### SUPPLIED TEXT
Purpose of the Study:

  • To introduce and evaluate a spectral sample weight optimization strategy for enhancing CNN model training in LIBS.
  • To improve the classification accuracy and performance metrics of LIBS analysis across varying distances.
  • To assess the computational efficiency of the proposed weighting strategy.

Main Methods:

  • Developed a spectral sample weight optimization strategy for CNN model training.
  • Applied the strategy to an eight-distance LIBS dataset from the MarSCoDe duplicate instrument.
  • Compared the performance of the optimized CNN model against the original model using accuracy, precision, recall, and F1-score.

Main Results:

  • The CNN model with the spectral sample weight optimization achieved a maximum testing accuracy of 92.06%, an 8.45 percentage point improvement.
  • Precision, recall, and F1-score saw average increases of 6.4, 7.0, and 8.2 percentage points, respectively.
  • The training time per epoch remained comparable to the original equal-weight scheme.

Conclusions:

  • The proposed spectral sample weight optimization strategy significantly enhances LIBS analysis accuracy and performance.
  • This methodology offers a promising solution for LIBS applications with varying detection distances, particularly in planetary exploration.
  • The strategy provides superior results without increasing computational training time, demonstrating its practical applicability.

### GIVEN DATA

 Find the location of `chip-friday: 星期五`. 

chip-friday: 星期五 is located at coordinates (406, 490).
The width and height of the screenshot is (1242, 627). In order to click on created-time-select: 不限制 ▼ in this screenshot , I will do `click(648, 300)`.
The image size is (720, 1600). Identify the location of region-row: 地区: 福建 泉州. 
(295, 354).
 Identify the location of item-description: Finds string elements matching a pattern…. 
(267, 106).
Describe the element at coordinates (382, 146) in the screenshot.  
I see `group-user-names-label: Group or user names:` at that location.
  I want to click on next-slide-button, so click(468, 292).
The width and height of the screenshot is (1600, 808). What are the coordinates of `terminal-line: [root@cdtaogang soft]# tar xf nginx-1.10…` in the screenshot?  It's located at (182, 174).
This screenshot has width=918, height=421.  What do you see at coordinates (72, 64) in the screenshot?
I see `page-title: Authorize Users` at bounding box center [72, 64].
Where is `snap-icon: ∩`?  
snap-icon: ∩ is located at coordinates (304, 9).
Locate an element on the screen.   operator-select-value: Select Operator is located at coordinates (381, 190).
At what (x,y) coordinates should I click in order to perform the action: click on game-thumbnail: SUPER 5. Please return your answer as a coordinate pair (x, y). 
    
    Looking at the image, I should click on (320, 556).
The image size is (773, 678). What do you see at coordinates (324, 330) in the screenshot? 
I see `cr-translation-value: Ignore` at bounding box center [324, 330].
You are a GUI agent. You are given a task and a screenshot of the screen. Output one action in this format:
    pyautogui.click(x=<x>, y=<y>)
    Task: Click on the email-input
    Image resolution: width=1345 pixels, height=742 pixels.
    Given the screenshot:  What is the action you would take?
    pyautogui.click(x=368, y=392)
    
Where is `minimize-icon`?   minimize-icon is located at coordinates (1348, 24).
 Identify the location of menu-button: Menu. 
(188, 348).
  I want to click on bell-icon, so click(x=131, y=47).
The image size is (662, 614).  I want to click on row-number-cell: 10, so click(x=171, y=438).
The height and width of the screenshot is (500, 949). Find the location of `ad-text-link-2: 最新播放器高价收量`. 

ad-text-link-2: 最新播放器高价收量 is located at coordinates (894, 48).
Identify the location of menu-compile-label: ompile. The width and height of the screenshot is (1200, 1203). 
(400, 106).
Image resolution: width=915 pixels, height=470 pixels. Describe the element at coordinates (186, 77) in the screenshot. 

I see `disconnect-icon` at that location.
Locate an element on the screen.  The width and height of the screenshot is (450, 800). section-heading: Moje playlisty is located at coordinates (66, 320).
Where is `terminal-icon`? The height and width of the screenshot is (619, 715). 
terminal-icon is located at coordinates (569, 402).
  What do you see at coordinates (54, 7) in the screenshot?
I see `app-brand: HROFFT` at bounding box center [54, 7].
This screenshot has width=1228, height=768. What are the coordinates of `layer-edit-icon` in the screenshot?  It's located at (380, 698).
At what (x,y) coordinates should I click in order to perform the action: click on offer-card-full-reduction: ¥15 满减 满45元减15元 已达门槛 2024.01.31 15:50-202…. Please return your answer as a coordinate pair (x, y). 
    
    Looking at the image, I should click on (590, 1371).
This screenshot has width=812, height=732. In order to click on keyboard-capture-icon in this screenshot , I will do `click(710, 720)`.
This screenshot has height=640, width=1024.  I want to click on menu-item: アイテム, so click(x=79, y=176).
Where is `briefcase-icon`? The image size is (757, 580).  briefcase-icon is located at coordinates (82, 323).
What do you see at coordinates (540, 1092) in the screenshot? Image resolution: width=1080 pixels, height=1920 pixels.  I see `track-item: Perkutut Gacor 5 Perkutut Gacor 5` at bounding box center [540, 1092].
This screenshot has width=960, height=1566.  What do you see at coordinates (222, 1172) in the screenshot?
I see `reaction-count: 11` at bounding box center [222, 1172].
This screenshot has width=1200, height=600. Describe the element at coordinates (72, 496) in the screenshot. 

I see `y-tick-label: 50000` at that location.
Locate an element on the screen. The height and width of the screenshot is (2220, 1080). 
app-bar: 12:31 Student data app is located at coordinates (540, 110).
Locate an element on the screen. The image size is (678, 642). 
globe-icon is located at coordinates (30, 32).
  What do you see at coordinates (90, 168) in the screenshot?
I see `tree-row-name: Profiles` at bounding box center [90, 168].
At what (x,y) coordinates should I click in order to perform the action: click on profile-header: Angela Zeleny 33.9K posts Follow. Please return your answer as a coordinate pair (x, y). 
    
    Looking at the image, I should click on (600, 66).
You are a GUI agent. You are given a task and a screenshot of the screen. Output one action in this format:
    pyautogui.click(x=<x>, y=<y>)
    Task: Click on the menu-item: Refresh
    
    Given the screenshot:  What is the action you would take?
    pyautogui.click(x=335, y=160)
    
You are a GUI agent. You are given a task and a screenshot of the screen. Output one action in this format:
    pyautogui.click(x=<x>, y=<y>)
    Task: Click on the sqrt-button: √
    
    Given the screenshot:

### PROBLEMS AND TASKS
1 - According to the study summary, what was the maximum testing accuracy of the CNN model with the spectral sample weight optimization?
2 - Reproduce the part of the study summary starting at "Purpose of the" and ending at "MarSCoDe duplicate instrument.".

### TASK SOLUTIONS
1 - 92.06%

2 -
Purpose of the Study:

  • To introduce and evaluate a spectral sample weight optimization strategy for enhancing CNN model training in LIBS.
  • To improve the classification accuracy and performance metrics of LIBS analysis across varying distances.
  • To assess the computational efficiency of the proposed weighting strategy.

Main Methods:

  • Developed a spectral sample weight optimization strategy for CNN model training.
  • Applied the strategy to an eight-distance LIBS dataset from the MarSCoDe duplicate instrument.